Community by way of Wind and Roof

September 5, 2010

The Disciples Volunteering tool trailer pulled in yesterday around 7am.  Folks unloaded and then gathered for breakfast.  When folk gather and begin the day together around a meal, it matters.  It matters in many ways, but for Disciples, when paid close attention, meals bring people together in deep community.  More than, “what are we doing today?” or “when will materials arrive?,” the meal leads folks to remembering the day is much more than tearing off a roof.  There is something generational about it, something about tying this community to that past community who first built the parsonage—future retreat house, something about tying this community to tomorrows community who will reroof again in twenty years, and something about tying this community that community of our children’s children when we are known as that “cloud of witnesses.”  Somewhere in that moment of breakfast, there is an indwelling of Creator which enriches and emboldens and leads folks up the basement steps to the sun, the roof, and the wind.

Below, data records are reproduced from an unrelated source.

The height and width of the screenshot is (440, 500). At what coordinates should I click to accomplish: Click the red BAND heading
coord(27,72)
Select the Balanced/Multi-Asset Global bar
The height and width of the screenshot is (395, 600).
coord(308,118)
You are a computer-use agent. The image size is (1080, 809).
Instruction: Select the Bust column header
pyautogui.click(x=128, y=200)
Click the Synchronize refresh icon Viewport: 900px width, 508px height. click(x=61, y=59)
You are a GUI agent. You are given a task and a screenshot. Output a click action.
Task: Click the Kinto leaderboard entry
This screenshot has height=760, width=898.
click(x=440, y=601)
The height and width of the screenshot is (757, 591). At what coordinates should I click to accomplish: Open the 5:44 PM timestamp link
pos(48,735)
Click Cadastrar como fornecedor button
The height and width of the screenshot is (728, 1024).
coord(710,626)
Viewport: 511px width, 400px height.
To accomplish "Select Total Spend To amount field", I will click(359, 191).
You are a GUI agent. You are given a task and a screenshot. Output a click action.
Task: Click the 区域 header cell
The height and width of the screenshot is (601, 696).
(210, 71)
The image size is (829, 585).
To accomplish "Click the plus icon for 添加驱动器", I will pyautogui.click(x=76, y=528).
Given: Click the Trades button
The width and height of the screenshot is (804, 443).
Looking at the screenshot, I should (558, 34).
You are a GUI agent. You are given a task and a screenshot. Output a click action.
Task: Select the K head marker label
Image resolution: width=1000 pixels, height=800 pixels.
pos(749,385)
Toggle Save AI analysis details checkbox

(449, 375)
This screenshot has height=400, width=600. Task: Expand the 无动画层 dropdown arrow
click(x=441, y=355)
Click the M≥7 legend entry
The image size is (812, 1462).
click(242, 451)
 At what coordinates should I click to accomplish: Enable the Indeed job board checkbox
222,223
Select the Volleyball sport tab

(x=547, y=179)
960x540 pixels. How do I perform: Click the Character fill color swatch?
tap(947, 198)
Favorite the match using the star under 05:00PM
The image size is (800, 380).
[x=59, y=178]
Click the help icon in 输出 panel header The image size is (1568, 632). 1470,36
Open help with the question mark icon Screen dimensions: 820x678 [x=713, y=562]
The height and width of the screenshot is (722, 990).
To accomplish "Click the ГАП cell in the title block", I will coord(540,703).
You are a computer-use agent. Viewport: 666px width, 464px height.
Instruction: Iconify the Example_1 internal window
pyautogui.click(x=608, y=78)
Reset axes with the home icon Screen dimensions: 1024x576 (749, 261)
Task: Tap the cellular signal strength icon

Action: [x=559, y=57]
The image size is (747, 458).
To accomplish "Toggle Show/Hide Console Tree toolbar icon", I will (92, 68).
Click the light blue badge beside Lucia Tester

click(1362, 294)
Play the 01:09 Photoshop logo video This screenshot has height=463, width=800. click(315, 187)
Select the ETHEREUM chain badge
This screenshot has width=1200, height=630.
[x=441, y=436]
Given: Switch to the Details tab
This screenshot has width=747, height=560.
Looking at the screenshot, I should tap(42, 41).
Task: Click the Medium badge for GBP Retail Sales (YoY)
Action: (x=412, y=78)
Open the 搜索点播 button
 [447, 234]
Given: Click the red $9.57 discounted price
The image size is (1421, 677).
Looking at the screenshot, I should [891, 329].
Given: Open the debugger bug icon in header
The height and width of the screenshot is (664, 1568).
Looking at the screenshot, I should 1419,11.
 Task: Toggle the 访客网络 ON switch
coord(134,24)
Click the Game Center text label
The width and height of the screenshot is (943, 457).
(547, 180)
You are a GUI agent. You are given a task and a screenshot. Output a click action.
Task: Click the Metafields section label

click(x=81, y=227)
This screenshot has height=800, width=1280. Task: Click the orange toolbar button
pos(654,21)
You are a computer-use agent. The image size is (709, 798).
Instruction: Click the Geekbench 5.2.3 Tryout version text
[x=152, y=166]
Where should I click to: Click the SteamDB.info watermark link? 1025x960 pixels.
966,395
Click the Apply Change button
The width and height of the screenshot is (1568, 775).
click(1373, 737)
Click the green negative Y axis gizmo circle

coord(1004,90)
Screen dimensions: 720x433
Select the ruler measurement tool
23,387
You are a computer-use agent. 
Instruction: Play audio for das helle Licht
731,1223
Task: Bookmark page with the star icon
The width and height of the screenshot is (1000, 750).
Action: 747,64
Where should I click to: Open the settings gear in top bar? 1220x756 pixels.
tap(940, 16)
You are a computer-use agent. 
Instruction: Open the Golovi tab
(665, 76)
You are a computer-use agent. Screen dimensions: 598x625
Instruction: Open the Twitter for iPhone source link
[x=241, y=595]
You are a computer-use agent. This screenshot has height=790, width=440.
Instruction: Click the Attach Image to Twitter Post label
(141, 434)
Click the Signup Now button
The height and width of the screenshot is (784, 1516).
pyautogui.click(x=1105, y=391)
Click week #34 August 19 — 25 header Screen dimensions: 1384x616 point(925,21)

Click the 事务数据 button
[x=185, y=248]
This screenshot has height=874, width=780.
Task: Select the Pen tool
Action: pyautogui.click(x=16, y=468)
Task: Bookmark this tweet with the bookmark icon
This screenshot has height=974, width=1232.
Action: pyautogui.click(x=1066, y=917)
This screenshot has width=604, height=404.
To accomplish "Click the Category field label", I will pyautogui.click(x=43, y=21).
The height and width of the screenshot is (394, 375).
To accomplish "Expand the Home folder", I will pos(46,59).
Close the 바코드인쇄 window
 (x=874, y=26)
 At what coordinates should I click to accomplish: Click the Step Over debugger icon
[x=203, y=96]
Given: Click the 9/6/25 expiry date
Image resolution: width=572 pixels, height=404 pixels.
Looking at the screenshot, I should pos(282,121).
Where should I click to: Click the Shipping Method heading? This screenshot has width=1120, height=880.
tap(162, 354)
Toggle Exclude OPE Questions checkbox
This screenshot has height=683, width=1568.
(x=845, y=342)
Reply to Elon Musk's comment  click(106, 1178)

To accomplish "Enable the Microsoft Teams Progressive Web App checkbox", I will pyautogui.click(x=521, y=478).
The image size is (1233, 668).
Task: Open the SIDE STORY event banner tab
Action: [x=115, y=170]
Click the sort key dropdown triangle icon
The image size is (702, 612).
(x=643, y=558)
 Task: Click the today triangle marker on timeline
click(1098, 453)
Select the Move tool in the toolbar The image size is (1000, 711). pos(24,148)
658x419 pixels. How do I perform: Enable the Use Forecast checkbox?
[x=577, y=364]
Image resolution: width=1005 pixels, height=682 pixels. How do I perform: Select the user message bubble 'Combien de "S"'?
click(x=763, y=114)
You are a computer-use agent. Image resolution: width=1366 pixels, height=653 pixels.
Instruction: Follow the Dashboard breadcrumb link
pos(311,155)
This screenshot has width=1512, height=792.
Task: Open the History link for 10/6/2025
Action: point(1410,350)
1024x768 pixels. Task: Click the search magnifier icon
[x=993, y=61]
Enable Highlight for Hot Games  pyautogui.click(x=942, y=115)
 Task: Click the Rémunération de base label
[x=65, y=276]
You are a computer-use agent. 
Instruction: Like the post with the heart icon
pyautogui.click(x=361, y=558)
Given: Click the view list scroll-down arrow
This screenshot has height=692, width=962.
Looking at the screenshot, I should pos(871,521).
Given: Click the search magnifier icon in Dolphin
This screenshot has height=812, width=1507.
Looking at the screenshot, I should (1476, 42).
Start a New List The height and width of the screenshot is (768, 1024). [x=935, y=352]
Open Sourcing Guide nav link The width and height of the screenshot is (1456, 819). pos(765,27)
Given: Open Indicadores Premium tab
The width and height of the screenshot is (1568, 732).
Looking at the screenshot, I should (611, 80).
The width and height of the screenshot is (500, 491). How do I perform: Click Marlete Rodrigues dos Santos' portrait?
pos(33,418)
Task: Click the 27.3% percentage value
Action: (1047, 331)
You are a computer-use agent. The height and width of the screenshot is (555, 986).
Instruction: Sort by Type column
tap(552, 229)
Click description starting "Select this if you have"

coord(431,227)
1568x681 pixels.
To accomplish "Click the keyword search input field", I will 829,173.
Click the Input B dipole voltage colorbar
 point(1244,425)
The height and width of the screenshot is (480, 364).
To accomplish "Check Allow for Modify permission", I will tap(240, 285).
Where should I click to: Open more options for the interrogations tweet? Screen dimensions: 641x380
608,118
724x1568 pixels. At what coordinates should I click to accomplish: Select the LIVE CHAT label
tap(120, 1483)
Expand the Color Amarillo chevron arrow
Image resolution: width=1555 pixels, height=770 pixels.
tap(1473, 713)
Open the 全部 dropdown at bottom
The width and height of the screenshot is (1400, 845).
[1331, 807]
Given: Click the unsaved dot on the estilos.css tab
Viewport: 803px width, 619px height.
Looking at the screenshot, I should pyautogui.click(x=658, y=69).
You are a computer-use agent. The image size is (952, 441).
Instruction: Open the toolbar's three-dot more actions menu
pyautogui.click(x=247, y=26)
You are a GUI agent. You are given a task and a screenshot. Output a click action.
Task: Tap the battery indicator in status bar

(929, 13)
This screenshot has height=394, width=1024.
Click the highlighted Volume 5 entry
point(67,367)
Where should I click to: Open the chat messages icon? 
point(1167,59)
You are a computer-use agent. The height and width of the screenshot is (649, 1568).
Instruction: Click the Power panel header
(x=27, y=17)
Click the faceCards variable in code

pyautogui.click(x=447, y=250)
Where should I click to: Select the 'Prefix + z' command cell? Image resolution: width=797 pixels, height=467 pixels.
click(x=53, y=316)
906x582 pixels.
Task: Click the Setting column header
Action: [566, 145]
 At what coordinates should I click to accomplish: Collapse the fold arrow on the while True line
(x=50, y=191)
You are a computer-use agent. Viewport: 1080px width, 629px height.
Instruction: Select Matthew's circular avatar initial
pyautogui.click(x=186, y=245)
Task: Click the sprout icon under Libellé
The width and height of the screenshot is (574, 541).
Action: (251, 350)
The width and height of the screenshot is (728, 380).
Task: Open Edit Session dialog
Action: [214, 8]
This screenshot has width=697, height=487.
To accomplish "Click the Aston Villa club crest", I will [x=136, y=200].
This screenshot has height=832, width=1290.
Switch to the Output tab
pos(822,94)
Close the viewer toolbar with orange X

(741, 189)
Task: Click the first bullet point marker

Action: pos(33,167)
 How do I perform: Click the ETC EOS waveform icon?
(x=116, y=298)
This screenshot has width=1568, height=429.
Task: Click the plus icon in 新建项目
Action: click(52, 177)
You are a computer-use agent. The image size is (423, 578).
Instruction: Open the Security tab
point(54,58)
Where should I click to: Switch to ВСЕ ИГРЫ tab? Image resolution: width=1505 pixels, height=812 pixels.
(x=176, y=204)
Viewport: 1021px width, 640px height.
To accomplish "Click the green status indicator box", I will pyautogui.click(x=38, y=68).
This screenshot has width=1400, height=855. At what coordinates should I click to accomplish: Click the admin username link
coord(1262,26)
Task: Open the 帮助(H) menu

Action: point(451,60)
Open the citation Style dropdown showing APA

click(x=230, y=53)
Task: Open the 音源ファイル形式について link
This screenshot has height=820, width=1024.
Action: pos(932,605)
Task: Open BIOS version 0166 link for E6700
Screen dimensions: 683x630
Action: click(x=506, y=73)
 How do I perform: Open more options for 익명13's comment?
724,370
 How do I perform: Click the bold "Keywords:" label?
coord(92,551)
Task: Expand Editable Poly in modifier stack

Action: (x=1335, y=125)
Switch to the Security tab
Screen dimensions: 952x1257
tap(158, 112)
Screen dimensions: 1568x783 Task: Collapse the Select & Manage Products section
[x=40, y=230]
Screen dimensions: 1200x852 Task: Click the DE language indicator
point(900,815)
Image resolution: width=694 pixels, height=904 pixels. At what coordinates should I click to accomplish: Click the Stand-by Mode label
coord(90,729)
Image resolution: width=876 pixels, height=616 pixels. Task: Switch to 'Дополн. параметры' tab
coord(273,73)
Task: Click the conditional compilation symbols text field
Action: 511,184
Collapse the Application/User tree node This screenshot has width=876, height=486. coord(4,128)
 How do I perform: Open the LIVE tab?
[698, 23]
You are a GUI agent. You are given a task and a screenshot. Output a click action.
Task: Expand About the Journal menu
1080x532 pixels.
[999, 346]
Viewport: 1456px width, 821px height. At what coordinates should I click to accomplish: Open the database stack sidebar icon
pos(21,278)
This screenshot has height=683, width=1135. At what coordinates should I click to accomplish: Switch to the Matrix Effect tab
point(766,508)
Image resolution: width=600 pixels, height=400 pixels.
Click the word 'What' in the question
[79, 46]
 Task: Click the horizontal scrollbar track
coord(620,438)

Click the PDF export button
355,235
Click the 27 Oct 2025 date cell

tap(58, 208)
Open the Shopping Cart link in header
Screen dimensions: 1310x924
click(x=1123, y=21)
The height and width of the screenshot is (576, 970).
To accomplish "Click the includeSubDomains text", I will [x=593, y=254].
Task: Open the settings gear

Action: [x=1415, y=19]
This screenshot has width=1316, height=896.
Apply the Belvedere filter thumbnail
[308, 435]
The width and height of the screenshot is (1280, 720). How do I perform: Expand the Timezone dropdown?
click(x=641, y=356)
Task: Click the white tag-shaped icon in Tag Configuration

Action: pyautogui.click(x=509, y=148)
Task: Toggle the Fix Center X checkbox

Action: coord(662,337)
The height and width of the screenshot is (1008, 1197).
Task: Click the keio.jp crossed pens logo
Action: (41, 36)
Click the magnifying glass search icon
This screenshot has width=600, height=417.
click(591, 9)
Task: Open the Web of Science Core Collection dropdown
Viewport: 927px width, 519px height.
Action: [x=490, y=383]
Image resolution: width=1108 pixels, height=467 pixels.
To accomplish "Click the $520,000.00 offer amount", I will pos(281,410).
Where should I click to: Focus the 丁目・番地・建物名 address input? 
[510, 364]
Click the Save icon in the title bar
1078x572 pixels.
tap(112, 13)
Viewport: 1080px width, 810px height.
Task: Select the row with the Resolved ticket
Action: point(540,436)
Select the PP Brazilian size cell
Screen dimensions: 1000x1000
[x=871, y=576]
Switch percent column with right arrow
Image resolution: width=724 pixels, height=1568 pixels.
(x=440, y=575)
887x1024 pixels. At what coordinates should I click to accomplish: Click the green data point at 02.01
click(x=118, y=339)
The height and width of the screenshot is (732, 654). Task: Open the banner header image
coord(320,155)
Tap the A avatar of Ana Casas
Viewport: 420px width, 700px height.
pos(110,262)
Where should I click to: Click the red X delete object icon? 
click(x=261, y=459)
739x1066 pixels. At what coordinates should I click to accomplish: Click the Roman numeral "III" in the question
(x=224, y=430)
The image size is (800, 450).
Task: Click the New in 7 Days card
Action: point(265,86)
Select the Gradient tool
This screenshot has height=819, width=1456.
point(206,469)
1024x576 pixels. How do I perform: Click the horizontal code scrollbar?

And the Wind had a bit to say yesterday.  By noon, a steady 15mph wind had gathered itself and blew down off the east slopes of the Cascade Range, through the trees, and over the roof.  About the time anyone got comfortable with dust in their eyes and the taste of 30 year-old shingles in their mouth, the wind would nudge the shoulder with a thirty-mile-per-hour gust and say, “remember, now, your ten or twelve feet off the ground and those little pebbles from yesterdays roofing makes it easy slide down a slope…I should know, I just slide off mountain slopes before I met you…”

So, folk listened to the wind and worked.  With roofing shovels, scaffolding, and gloves, roofing which had felt the winds nudge for over twenty-five years slide down one by eight sheathing cut from old growth trees some fifty-five years ago.  Some went directly into the dumpster and far too many to the outside—which meant roofing was handled a second time before it made it to the dumpster.  While folk worked on the roof, others were in the kitchen creating lunch and then supper.  Others who were not roof people worked and cleaned the Friendship house.  Together fourteen people transformed the landscape of the Mission.  And their muscles, as the sun settled down over the Cascades from which the wind came, reminded them of their dance with wind and roof.